1. Neonatal Intensive Care Unit (NICU) Nurse

a stethoscope next to words NICU

If you want to work with newborns and infants, the neonatal intensive care unit is the place to go!

Neonatal nursing is one of the most in-demand specialties today.

You may be surprised to hear that about 15% of babies are born with low birth weight across the world (source).

This has increased the demand for neonatal nurses who are well-equipped with the knowledge and skills of taking care of babies in the most vulnerable state.

As a NICU nurse, you’ll get to work with babies who are struggling to make the transition from living in their mother’s womb to surviving on their own.

This includes premature babies and infants born with birth defects, infections, cardiac malformations, or surgical problems (source).

As a NICU nurse, you’ll be surrounded by highly trained medical professionals and some of the most advanced medical technology, all with a common goal: to help newborns successfully make the transition until they’re healthy enough to be discharged from the hospital.

The satisfaction and emotional fulfillment you experience by helping to save young lives as a neonatal nurse can’t be described in words.

It can be the most rewarding job if you love infants and thrive in very high-stress environments.

Pros:

  • Less physical stress related to lifting and transferring patients.
  • Career growth opportunities await nurses who are willing to take additional training and education.
  • With experience, you can secure higher positions in the hospital.
  • It’s a stable job with maximum job security and high income.

Cons:  

  • You should be prepared to work under pressure.
  • The demanding nature of the job warrants extra care and attention.
  • You need to be mentally agile to think quickly yet accurately.
  • You need to observe and assess babies regularly to identify any early warning signs of complications.
  • You should be very careful while dealing with medical dosage and calculations.
  • May be emotionally stressful.
  • You should be patient enough to deal with stressed parents.
  • You may face ethical issues at work in some cases.

If you’re willing to make a difference in the lives of vulnerable babies and their families regardless of the emotional and mental stress that may come along, neonatal nursing is the job for you.

To become a NICU nurse, you need to get your registered nurse licensure and most facilities will prefer a nurse with a Bachelor of Science in Nursing (BSN).

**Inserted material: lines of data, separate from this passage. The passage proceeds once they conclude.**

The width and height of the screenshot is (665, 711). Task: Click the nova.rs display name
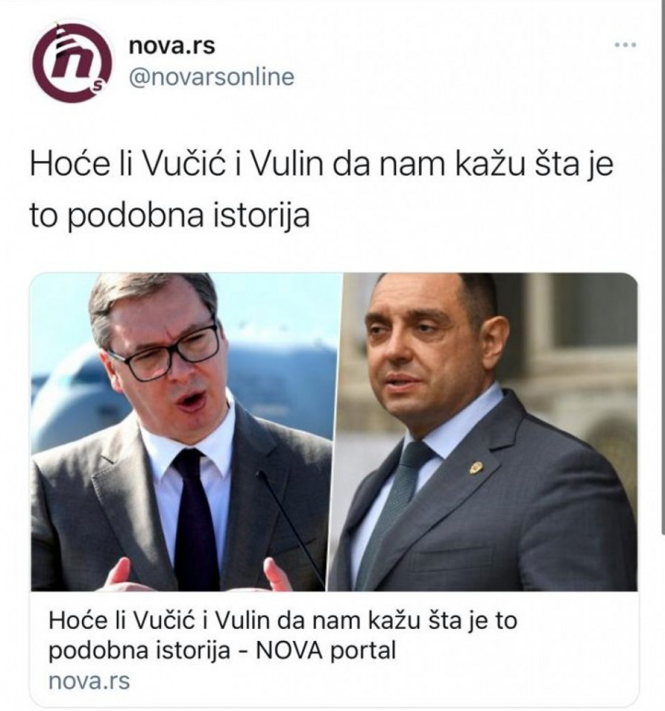tap(172, 46)
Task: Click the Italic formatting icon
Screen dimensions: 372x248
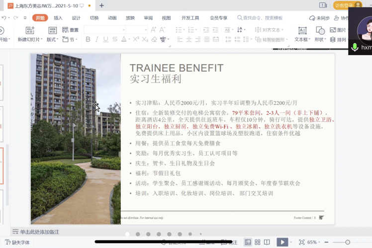Action: [x=96, y=40]
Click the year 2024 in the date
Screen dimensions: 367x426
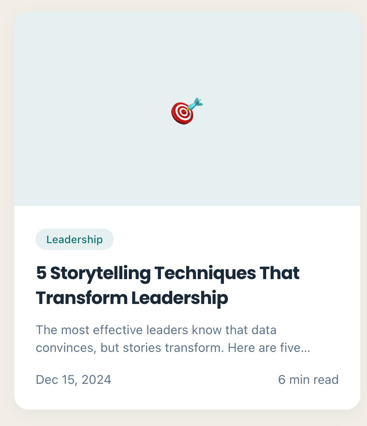(x=96, y=379)
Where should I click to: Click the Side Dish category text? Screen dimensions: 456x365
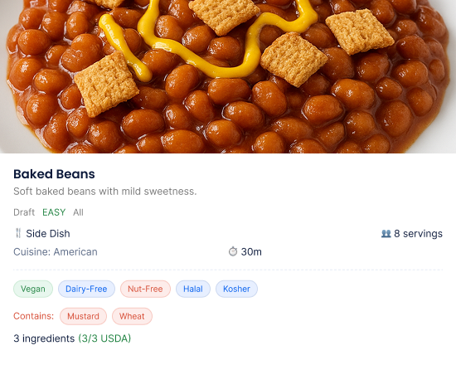point(48,233)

Also, it helps when applying for a NICU nurse position if you have previous experience of working with pediatrics.

A day in the life of a NICU nurse.

Expected Salary: 33.16 per hour

2. Labor and Delivery Nurse

Labor and delivery nurses witness the miracle of childbirth on a daily basis.

They provide patient care in the maternity ward, working in an intense yet joyful environment.

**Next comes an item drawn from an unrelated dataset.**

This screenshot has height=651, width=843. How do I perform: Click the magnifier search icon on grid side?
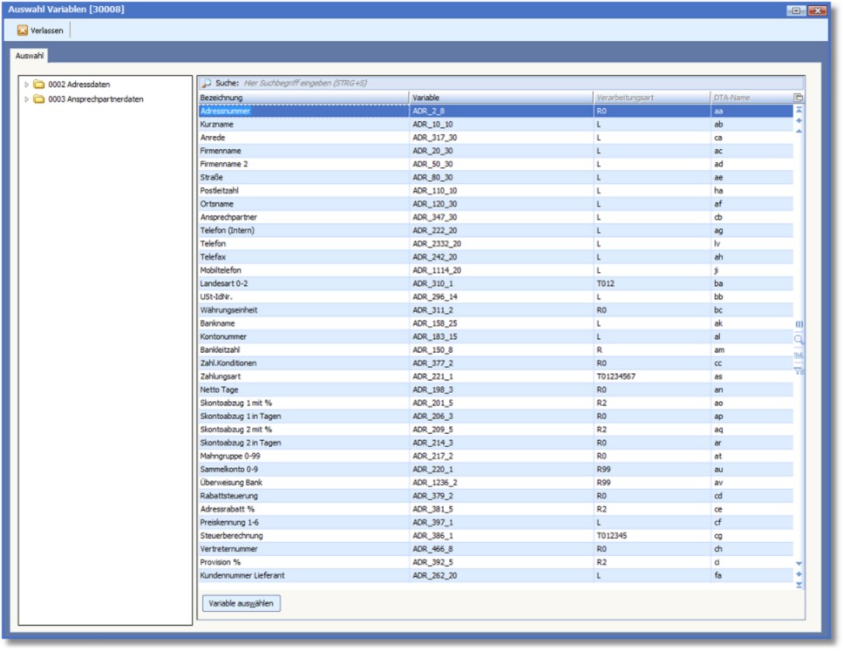pyautogui.click(x=799, y=339)
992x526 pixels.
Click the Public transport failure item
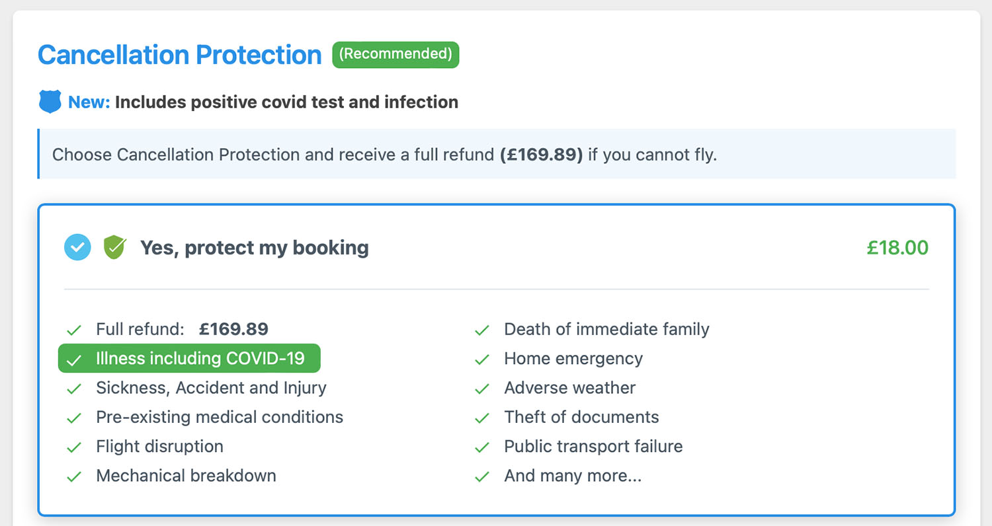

They play an important role in providing care and support for families who are dealing with premature births, unexpected situations, and of course, loss.

If you become a labor and delivery nurse, you’ll work with both doctors and patients, assisting in the childbirth process as well as during the postpartum period.

Dealing with complications of working in a fast-paced environment, you’ll be required to monitor crucial signs for mothers and babies.

You’ll also have to be attentive enough to identify potential complications so that the doctors are notified at the right time.

It’s not just about delivering the baby because being an L&D nurse will also include such responsibilities as helping new moms with breastfeeding.

Working as a labor and delivery nurse can be a rewarding job if you’re empathetic and a good communicator, as these virtues will help you while working with newborns and families.

To become a labor and delivery nurse, you need to be a registered nurse (RN) or licensed practical nurse (LPN). You’ll likely receive on-job training after you’re hired.

Pros:

  • You get to experience childbirth moments.
  • You get the satisfaction of helping mothers and families.
  • It’s a stimulating job that offers different learning environments.
  • You get to watch people become parents for the first time.
  • A diverse pay scale range.
  • Great potential for career growth.

Cons:

  • It can be emotionally and mentally draining.
  • Traumatic experiences of watching a newborn baby die.
  • Some family members or patients can be difficult to work with.
  • Emotional disturbance of watching bad things happening to good people.
  • Extremely challenging; you need to be attentive and focused at all times.
The day of an L&D nurse.

Expected Salary: $41 per hour

Find labor and delivery nurse jobs on the nurse job board.

3. Pediatric Registered Nurse

a pediatric nurse stethoscope and a stuffed bear

A pediatric registered nurse works with children in pediatrician’s offices or pediatric departments in hospitals.

They are responsible for routine checkups of children of all ages.

It requires you to work closely with doctors, children, and families in the best interest of children’s health.

You’ll perform screenings and give developmental immunizations to children, conduct routine checkups, and treat illnesses.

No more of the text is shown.